Arnait, which started in Igloolik in 1991 with the Tarriaksuk Video Centre as an initiative of Igloolik Isuma Productions, produces work featuring women’s stories.
The plot of Uvanga, directed and written by Marie-Helen Cousineau, follows a woman, Anna and her 14-year-old son Tomas, who return to Igloolik
Anna, when she first worked in Igloolik, had a short-lived affair with Tomas’s Inuk father.
The film will attempt to show the differences between the Igloolik of the 1950s and 1960s and today’s modern life and incorporates English dialogue, said Arnait co-founder Madeline Piujuq Ivalu, who acts in the film.
“They’re filming a more modern film,” she said, adding that everything is going well with the production and that the crew is on schedule, with filming slated to take about a month.
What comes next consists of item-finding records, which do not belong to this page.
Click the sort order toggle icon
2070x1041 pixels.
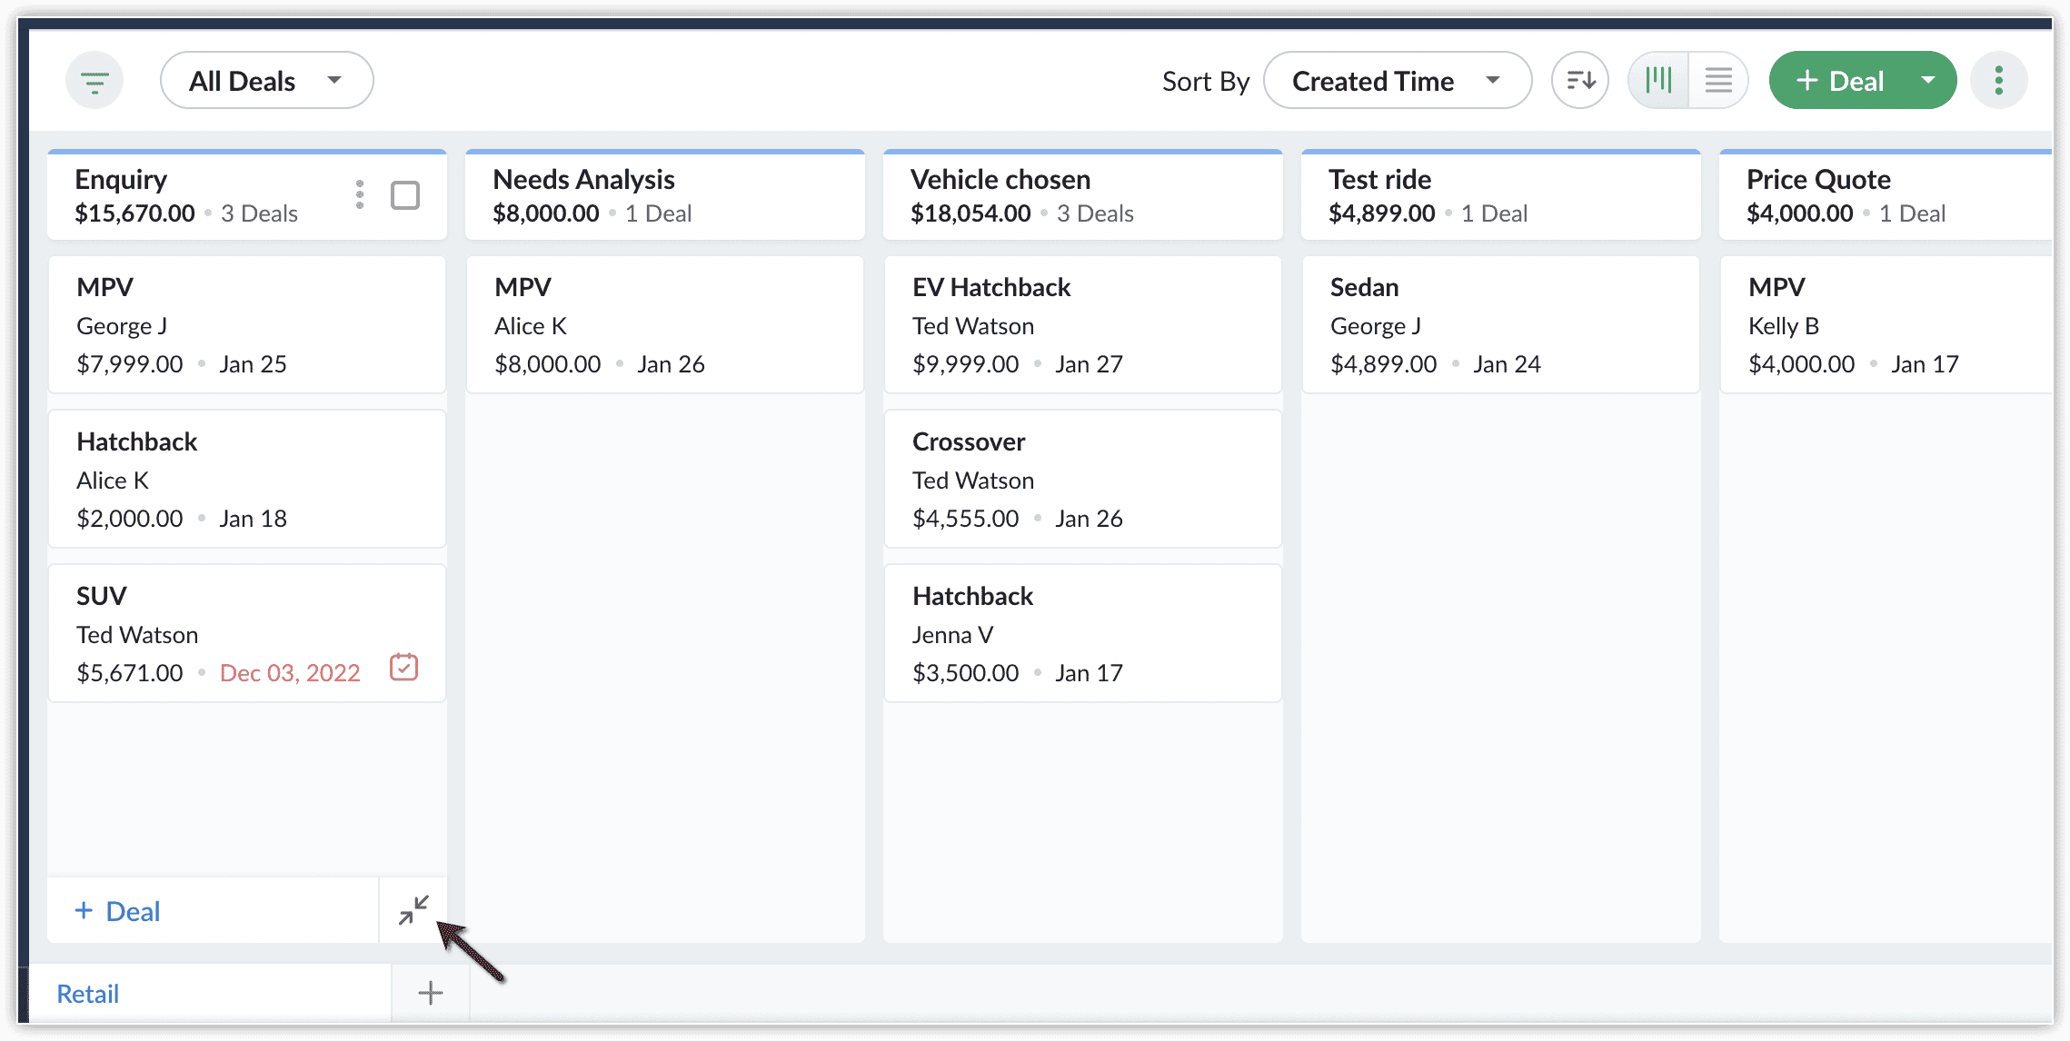click(x=1579, y=81)
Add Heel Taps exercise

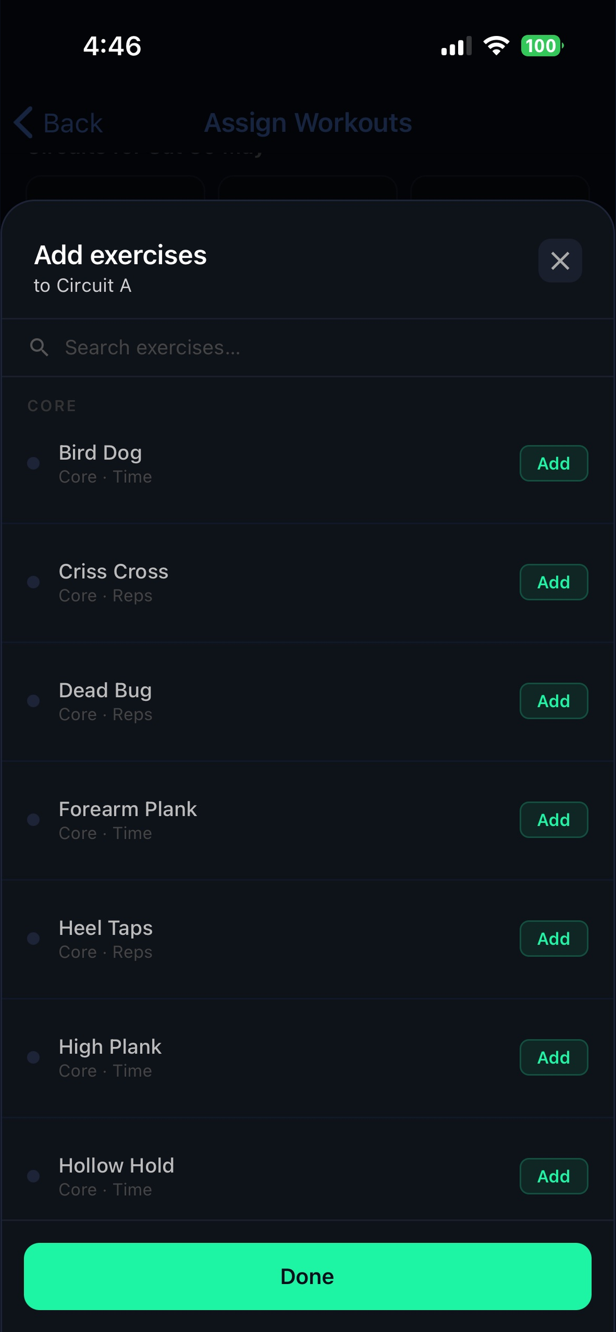[x=553, y=939]
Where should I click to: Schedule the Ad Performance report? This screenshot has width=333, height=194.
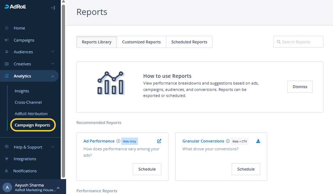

“The weather is co-operating,” she said.
The cast will star Montreal based actress Marianne Farley and newcomer Lukasi Forrest, as well as Piujuq Ivalu, Pakak Innusuk and Peter-Henry Arnatsiaq.
Forrest’s character, Tomas is curious about the culture of his father, who he never knew. His homecoming then, brings back painful memories that he and his mother experienced together.
“Over two weeks that seem like one long day under that relentless Arctic sun, Anna and Tomas strive to rebuild the family they could no longer ignore,” Arnait’s news release said.
The work is produced by Cousineau and Stephane Rituit. The executive producers include Piujuq Ivalu, Susan Avingaq and Zacharias Kunuk.
Arnait and Kunuk Cohn Productions are the same team that won an award for best first Canadian feature film for Before Tomorrow at the Toronto International Film Festival in 2008.
Kunuk is best known for his film, Atanarjuat: The Fast Runner.
Most of the funding for the project comes from the Canadian Media Fund, Telefilm Canada, SODEC, Nunavut Film and First Air, and the Nunavut Independent TV Network.